**What is expected:** Each entry below is to be duplicated verbatim.

**Recorded information:**
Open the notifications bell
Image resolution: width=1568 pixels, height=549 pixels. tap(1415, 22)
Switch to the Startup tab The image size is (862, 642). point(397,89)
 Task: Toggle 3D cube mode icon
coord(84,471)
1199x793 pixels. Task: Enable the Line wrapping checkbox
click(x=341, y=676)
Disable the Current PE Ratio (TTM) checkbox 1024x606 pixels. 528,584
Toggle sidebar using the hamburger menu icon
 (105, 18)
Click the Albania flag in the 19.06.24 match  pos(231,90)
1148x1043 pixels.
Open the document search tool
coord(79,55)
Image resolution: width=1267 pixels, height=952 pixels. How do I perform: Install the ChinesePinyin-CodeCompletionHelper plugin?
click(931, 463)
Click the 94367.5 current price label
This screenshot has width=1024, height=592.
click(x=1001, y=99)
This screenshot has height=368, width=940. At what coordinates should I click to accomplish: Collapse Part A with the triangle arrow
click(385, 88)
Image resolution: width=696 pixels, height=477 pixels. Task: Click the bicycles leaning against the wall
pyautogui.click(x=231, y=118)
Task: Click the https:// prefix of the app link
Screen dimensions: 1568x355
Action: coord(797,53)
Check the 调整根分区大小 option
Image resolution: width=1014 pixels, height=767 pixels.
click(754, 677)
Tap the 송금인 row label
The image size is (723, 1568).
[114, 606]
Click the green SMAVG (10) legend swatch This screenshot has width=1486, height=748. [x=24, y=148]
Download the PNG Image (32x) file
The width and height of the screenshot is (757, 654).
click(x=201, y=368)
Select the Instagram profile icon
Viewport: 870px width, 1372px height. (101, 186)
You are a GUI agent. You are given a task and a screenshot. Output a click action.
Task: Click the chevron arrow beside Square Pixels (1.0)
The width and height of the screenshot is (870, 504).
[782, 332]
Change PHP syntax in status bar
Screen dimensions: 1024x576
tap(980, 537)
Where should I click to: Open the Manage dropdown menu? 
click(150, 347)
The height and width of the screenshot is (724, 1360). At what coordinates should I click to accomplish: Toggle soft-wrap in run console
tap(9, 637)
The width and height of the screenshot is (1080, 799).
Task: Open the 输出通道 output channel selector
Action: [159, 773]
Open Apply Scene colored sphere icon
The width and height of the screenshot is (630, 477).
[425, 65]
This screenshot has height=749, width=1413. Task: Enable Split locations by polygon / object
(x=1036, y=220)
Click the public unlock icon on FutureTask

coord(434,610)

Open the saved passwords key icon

**Exercise output:**
Open the notifications bell
Image resolution: width=1568 pixels, height=549 pixels. tap(1415, 22)
Switch to the Startup tab The image size is (862, 642). point(397,89)
 Task: Toggle 3D cube mode icon
coord(84,471)
1199x793 pixels. Task: Enable the Line wrapping checkbox
click(x=341, y=676)
Disable the Current PE Ratio (TTM) checkbox 1024x606 pixels. 528,584
Toggle sidebar using the hamburger menu icon
 (105, 18)
Click the Albania flag in the 19.06.24 match  pos(231,90)
1148x1043 pixels.
Open the document search tool
coord(79,55)
Image resolution: width=1267 pixels, height=952 pixels. How do I perform: Install the ChinesePinyin-CodeCompletionHelper plugin?
click(931, 463)
Click the 94367.5 current price label
This screenshot has width=1024, height=592.
click(x=1001, y=99)
This screenshot has height=368, width=940. At what coordinates should I click to accomplish: Collapse Part A with the triangle arrow
click(385, 88)
Image resolution: width=696 pixels, height=477 pixels. Task: Click the bicycles leaning against the wall
pyautogui.click(x=231, y=118)
Task: Click the https:// prefix of the app link
Screen dimensions: 1568x355
Action: coord(797,53)
Check the 调整根分区大小 option
Image resolution: width=1014 pixels, height=767 pixels.
click(754, 677)
Tap the 송금인 row label
The image size is (723, 1568).
[114, 606]
Click the green SMAVG (10) legend swatch This screenshot has width=1486, height=748. [x=24, y=148]
Download the PNG Image (32x) file
The width and height of the screenshot is (757, 654).
click(x=201, y=368)
Select the Instagram profile icon
Viewport: 870px width, 1372px height. (101, 186)
You are a GUI agent. You are given a task and a screenshot. Output a click action.
Task: Click the chevron arrow beside Square Pixels (1.0)
The width and height of the screenshot is (870, 504).
[782, 332]
Change PHP syntax in status bar
Screen dimensions: 1024x576
tap(980, 537)
Where should I click to: Open the Manage dropdown menu? 
click(150, 347)
The height and width of the screenshot is (724, 1360). At what coordinates should I click to accomplish: Toggle soft-wrap in run console
tap(9, 637)
The width and height of the screenshot is (1080, 799).
Task: Open the 输出通道 output channel selector
Action: [159, 773]
Open Apply Scene colored sphere icon
The width and height of the screenshot is (630, 477).
[425, 65]
This screenshot has height=749, width=1413. Task: Enable Split locations by polygon / object
(x=1036, y=220)
Click the public unlock icon on FutureTask

coord(434,610)

Open the saved passwords key icon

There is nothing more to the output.